Running Porks

September 4, 2012

When answering queries from non-English language speakers about the oddities of our language, nothing stymies the process more than plural references – particularly when pertaining to animals.

A typical day on the farm illustrates all…

Juan: Senora! The sheeps are escaped!

Me (ever helpful): Sheep. The sheep have escaped….without the ‘s’.

One Sheep…

Two sheep….

NO DAMN SHEEPS!

Next day:

Juan: Senora! The pig is loose!

Me: PIGS. The PIGS are loose. WITH the ‘S’.

Next Day:

Juan (less confidently, still stewing about the pigs, apparently): Lady, the running pork got out again.

(Obviously he’s found a way to circumvent the entire ‘S’ question. Sorry dude: won’t work….:)

Me: RUNNING PORKS. WITH the ‘s’. Actually, it’s still PIGS – but I like your description better. Let’s round ‘em up!

Next crisis:

Juan: The grain has become full of mouses!

Me (sighing): Mice. The mice have gotten into the grain. No ‘becoming’ involved…

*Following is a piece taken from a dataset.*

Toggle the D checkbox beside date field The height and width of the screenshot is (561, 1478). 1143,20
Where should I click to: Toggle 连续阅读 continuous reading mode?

(At this point Juan is smelling a rat…)

Juan (puzzled): Meece?

Me: No, mice.

Juan (thoroughly confused, and now suspecting a rouse on my part): Why ‘sheeps’ then; why not ‘shice’?

Me (issuing disclaimer): Hey – I didn’t INVENT it … I just USE IT!

Juan (resentfully): Why?? Spanish make MUCH more sense.

Me: I know … hey, did you see the neighbors’ new geese?

Juan (superiorly): GOOSES. Yes, I saw neighbors’ new GOOSES. They got through fence and chased our sheeps. And went after mouses, too. Running porks not afraid, though. 

Me (sighing): FINE.

So much for English…hey, if God wanted me to ‘splain English, I’d have been born an English teacher. That’s why I’m a writer. I do much better on paper…

The rural world has enough issues to describe without rampaging sheeps, running porks, gooses, and mousies running off with the English language!